With flu cases on the rise, officials urge shots
Flu season in Lee County has been worse than usual this year and, according to the county's lead health educator, the best way to avoid getting sick is to simply get a flu shot.
Sandra Boyd, health education supervisor for the Lee County Department of Public Health, said the vaccinations are far and away the best way to protect against the flu. Good hygiene practices, such as people washing their hands and faces and avoiding those who are sick, are also important, she said.
Those shots — which cost $25 — are available at local drug stores, as well as at the health department, which Boyd said accepts walk-ins but prefers appointments. She said nurses there give shots from 8 a.m. to 5 p.m. Monday through Wednesday and from 8 a.m. to noon on Thursdays and Fridays. But if people do come down with the flu and then start exhibiting severe symptoms, Boyd said, a visit to a primary care doctor or the emergency room is highly advisable.

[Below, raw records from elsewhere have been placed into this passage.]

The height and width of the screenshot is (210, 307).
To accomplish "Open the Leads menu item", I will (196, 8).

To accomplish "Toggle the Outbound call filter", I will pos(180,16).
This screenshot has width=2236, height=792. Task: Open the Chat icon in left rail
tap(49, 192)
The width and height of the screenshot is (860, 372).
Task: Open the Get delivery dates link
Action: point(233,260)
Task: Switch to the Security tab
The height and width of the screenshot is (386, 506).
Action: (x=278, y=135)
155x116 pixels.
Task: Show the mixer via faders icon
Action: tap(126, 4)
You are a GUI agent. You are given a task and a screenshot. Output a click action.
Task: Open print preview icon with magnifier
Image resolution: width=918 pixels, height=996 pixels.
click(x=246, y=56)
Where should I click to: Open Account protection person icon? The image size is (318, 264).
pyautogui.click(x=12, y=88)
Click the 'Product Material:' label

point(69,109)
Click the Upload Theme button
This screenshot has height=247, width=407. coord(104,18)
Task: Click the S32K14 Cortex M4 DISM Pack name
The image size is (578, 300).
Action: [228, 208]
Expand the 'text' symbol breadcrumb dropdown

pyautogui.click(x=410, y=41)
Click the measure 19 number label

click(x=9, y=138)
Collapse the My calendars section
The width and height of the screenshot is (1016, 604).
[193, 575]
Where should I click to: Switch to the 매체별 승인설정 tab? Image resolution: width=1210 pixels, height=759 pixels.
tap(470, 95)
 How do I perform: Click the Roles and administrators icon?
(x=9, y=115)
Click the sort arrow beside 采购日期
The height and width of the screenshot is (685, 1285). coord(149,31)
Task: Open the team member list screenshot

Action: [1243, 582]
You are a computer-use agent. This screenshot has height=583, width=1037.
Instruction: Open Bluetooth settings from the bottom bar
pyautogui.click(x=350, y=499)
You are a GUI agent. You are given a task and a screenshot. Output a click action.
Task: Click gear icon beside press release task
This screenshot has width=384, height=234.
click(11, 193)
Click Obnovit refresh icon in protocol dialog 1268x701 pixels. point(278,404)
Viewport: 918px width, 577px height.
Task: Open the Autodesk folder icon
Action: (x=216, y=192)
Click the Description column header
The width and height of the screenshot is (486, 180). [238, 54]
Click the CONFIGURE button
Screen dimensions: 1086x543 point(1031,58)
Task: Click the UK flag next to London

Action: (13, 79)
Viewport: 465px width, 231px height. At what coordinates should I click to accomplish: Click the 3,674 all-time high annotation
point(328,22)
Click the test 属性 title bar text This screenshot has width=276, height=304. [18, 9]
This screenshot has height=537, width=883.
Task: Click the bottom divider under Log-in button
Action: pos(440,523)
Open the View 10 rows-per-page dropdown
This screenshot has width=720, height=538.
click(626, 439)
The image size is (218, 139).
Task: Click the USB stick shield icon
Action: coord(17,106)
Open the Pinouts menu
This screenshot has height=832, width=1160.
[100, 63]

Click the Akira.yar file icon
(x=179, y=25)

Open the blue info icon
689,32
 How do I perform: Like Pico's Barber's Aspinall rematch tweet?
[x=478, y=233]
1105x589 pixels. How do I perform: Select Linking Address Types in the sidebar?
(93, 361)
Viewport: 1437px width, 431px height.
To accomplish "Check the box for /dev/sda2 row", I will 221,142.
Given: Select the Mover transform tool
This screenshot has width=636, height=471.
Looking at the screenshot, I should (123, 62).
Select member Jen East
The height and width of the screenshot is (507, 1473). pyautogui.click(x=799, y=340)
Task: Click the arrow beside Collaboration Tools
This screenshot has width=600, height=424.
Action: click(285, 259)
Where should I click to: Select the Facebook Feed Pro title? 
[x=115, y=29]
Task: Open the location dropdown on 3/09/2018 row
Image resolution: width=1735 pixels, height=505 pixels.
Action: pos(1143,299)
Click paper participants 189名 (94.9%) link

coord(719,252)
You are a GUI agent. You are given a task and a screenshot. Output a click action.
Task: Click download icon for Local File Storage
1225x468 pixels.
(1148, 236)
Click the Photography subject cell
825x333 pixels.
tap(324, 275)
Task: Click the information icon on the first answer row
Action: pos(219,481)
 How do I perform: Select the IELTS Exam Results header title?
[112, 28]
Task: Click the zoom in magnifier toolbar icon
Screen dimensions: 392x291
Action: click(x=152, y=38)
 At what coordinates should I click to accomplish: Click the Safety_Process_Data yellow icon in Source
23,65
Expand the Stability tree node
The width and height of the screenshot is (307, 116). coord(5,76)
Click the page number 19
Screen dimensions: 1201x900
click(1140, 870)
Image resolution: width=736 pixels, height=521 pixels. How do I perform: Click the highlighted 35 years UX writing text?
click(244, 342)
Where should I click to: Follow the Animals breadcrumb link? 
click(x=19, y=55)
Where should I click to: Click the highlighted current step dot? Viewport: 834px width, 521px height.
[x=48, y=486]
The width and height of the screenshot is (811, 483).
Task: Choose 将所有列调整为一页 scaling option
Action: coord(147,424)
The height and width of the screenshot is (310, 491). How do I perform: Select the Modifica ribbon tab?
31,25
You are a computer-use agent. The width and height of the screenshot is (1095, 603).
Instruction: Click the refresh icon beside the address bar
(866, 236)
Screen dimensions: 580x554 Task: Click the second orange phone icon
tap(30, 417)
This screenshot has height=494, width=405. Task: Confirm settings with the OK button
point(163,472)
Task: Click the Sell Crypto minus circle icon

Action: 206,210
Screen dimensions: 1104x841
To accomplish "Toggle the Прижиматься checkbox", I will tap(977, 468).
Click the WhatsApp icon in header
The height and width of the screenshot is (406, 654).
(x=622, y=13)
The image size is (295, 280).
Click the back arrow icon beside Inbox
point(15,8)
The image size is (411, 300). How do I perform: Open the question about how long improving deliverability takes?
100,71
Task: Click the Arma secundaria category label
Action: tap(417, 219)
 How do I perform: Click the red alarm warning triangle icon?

"If you have difficulty breathing, shortness of breath, sudden dizziness, vomiting, you need to seek emergency medical care as quickly as possible," she said.
The advice to get a flu shot was echoed by an expert from the state Department of Health, who added that because reported cases are at their highest point in nearly a decade, there's even more impetus to get the shot.
"We're seeing a lot more flu than we normally would for this time of year," Zack Moore, a medical epidemiologist with the North Carolina Division of Public Health, said in a press release from the North Carolina News Service on Monday. "It's probably the highest level of flu activity going back, at least to (the) 2003-2004 season."
Boyd said that Lee County has had a similarly high amount of cases, seeing a spike several months earlier than usual.
"Basically what we've seen is there has been a peak," she said. "It peaked around November and the (typical) peak season is February, so we won't know 'til then truly how bad it is."